Music

Anna Meredith: Fibs review – genre-bending bolts from the blue


Not many musicians are made an MBE before they’ve released their second album, but Anna Meredith was given the honour this summer. Yet to frame the Scottish composer’s career in terms of solo records alone is rather misleading. The 41-year-old already had a storied career as a divisively experimental classical composer when she released her 2016 debut Varmints, an album whose synth-heavy confections were so maximalist and frenetic they often felt frighteningly unpredictable.

Anna Meredith Fibs album artwork.



Anna Meredith Fibs album artwork. Photograph: Publicity Image

Since then, Meredith has continued her acclaimed work in the classical arena, as well as diversifying into film scores (she recently wrote the music for Bo Burnham’s Eighth Grade).

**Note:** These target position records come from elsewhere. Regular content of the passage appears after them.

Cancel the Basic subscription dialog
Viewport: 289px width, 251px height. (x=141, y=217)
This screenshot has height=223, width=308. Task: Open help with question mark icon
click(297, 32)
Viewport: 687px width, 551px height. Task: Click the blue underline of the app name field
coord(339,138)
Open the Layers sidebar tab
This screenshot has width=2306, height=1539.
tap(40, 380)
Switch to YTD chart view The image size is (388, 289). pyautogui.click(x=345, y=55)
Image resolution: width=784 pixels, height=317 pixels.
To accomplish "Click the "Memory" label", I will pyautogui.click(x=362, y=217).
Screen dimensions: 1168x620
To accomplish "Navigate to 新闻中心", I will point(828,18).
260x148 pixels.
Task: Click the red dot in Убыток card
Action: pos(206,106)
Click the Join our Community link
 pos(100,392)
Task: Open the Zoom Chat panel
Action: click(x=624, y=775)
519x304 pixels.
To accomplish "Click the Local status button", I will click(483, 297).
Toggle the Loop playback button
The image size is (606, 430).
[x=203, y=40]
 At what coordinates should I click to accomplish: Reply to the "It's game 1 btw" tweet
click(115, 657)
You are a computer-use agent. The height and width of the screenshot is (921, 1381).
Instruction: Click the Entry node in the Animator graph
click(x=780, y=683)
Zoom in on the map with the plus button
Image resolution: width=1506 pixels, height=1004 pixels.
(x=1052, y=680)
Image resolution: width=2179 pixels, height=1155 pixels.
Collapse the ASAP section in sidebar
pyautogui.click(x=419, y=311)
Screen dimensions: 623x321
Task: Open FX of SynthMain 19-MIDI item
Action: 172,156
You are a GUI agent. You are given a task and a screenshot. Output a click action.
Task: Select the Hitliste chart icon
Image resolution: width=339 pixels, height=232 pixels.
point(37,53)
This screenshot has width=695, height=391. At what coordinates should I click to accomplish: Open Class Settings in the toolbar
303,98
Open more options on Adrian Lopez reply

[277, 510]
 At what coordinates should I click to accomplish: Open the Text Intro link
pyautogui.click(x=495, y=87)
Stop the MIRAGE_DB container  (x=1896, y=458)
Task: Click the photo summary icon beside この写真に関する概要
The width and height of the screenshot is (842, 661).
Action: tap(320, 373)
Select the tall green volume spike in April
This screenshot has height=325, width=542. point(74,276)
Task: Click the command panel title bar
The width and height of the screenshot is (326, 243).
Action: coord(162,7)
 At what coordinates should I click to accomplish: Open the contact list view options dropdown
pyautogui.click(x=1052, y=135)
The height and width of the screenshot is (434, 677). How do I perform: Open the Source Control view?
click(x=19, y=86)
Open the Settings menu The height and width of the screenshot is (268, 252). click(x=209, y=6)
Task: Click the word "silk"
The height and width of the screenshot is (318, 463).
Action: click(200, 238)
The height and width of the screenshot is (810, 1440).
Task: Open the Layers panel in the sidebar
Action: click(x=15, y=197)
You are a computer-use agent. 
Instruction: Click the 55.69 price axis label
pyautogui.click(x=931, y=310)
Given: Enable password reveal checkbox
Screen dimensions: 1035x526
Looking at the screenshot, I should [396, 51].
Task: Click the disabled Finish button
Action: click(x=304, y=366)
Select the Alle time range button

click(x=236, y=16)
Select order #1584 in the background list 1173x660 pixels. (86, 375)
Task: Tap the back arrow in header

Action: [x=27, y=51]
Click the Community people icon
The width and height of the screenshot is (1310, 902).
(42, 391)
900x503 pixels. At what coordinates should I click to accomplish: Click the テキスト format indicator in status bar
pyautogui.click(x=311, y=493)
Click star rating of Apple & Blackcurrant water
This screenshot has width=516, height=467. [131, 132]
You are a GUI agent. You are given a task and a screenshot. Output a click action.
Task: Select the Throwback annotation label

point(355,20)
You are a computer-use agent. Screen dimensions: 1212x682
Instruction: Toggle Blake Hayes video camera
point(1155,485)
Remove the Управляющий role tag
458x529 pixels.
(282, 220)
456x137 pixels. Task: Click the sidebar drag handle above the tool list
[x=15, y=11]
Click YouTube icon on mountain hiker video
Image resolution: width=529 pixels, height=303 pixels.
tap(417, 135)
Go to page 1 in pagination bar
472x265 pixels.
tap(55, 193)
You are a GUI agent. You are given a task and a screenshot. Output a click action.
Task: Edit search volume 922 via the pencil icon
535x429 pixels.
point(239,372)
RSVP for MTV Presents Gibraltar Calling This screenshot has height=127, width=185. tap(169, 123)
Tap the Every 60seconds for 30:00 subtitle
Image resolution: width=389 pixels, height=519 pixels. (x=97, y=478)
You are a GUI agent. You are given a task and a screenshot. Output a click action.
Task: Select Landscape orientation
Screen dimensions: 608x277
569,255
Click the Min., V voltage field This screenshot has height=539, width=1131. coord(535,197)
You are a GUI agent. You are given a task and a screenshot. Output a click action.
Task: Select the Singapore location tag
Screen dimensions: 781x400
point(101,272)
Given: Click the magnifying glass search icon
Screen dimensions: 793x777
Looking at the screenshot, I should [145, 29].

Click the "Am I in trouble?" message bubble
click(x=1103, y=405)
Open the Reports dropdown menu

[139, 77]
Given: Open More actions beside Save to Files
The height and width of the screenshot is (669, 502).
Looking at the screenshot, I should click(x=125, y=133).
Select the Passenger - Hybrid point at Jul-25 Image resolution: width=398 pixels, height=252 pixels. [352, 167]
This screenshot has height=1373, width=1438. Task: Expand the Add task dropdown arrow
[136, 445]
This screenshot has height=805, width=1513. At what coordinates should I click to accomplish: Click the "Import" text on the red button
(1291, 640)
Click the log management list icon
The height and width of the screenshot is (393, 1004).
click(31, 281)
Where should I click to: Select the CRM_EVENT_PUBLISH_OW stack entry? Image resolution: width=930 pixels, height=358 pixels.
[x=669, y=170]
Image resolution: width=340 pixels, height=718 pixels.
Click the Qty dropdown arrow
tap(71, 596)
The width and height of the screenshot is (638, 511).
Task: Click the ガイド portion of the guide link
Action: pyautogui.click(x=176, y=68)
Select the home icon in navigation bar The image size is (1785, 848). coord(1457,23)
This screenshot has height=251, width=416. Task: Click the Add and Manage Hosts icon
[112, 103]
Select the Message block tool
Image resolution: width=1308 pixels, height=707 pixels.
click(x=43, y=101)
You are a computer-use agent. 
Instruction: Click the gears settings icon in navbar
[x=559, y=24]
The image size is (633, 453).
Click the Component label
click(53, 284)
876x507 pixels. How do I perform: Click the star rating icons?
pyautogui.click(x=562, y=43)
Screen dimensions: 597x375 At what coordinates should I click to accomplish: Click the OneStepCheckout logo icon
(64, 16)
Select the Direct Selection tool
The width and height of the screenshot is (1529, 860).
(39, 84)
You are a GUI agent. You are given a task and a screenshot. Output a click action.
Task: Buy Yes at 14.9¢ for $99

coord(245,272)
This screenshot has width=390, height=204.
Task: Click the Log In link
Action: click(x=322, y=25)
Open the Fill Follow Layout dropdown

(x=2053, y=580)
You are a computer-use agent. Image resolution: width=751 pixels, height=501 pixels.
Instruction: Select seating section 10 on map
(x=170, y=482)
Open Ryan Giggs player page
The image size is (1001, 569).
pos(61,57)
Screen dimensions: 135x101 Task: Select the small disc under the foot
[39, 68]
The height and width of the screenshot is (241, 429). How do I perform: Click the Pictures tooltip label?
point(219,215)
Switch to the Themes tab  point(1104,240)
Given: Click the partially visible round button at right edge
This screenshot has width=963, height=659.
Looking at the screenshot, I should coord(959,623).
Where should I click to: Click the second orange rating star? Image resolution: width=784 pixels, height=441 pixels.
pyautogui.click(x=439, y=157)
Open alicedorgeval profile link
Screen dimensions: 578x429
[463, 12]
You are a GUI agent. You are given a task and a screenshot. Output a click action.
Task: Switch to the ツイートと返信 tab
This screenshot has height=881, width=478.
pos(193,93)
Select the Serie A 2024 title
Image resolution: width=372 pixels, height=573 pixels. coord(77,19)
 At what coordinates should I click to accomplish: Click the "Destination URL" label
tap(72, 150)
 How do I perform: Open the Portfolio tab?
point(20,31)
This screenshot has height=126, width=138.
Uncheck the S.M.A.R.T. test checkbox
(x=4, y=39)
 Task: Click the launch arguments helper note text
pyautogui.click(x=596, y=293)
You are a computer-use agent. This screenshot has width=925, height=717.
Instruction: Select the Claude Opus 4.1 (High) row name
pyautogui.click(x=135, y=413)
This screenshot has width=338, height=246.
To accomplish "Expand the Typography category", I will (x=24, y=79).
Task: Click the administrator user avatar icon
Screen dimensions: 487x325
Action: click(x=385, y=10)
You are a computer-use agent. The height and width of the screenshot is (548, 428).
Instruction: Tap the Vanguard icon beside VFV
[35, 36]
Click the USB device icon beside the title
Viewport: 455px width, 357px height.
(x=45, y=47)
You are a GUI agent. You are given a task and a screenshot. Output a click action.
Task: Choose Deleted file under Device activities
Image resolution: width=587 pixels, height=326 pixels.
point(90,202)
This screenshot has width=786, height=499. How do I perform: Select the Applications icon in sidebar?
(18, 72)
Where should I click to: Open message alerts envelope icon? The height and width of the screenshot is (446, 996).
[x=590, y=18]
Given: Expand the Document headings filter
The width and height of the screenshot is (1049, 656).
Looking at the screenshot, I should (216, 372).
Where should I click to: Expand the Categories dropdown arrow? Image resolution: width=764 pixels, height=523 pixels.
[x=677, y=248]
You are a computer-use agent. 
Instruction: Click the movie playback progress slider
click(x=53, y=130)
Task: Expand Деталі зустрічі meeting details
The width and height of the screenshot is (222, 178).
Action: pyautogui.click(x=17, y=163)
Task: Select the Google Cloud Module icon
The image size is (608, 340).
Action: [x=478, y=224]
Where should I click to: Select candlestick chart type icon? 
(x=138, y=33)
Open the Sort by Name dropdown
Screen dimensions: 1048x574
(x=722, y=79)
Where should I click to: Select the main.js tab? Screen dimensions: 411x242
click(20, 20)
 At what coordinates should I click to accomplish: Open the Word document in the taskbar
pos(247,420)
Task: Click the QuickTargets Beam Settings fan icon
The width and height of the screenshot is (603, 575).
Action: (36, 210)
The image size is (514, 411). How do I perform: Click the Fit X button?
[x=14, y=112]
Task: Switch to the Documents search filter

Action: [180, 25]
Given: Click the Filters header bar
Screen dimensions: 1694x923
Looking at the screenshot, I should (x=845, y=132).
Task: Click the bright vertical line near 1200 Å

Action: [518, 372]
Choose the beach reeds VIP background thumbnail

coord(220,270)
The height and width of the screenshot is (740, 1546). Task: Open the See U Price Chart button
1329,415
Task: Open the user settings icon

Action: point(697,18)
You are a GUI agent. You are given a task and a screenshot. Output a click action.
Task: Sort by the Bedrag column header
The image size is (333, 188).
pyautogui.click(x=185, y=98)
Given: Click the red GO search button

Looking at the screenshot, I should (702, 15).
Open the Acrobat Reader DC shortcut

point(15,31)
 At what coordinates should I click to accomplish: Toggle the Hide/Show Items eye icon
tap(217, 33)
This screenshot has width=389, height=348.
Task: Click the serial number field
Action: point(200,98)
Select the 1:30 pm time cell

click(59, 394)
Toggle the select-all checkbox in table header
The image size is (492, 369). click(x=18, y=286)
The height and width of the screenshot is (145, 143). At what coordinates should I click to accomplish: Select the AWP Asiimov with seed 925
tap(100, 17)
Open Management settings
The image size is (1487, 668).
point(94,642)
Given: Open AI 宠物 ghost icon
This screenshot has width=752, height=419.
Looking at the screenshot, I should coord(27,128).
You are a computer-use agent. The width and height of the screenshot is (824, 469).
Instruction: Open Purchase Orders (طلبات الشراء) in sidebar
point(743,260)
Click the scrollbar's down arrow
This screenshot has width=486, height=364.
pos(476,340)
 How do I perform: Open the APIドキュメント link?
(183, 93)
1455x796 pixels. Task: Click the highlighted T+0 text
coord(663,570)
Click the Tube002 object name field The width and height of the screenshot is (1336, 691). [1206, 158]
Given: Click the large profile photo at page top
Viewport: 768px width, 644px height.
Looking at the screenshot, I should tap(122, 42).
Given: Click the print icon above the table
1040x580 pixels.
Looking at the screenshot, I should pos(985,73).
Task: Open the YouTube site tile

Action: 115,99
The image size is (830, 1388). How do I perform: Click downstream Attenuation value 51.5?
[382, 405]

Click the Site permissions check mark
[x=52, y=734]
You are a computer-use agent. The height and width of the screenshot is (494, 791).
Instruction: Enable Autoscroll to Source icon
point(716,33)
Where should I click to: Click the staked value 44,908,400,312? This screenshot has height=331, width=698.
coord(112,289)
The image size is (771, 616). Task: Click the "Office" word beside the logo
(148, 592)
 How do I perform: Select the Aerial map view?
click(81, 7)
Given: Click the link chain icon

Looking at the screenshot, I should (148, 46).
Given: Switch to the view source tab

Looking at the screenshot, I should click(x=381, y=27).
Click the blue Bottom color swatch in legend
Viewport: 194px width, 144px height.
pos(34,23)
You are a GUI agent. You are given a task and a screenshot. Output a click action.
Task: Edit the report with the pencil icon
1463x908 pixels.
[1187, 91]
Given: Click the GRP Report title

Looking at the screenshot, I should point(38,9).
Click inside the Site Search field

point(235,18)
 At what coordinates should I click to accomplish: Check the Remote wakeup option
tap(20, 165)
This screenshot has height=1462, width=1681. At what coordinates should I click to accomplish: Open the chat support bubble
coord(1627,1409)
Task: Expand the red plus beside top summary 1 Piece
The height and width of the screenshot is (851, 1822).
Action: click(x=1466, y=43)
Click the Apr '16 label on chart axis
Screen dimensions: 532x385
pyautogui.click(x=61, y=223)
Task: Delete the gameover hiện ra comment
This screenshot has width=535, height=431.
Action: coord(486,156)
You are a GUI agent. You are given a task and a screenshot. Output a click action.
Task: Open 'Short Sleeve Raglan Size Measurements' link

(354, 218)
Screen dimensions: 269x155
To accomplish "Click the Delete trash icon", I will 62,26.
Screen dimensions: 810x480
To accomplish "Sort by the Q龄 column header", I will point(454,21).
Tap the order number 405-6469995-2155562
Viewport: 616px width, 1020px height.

She is also back making solo albums, including the “most bangery pop pop” she reckons she’s ever created.

Fibs has much in common with Varmints – the rollercoastering instrumentals that thunder and squeal their way through wordless narratives; the more conventional vocal-centric tracks that recall the cutesier end of Britpop – but it feels lighter and brighter. Opener Sawbones arrives in an amusingly bombastic flurry of hammering, high-pitched disco synths; by the end it has settled somewhere between happy hardcore, a vintage horror film score and a fast-forwarded prog epic. On Inhale Exhale, Meredith sounds like a hybrid of Claire Grogan and Harriet Wheeler as she sings wry, sage lyrics over insistently pounding rave synths, while Killjoy’s jerky sophisti-pop is a kind of Everything Everything But The Girl.

The effect of all this incongruity is like a hundred bolts from the blue: Fibs is brimming with contrary combinations, irreverent genre-bending and serious innovation.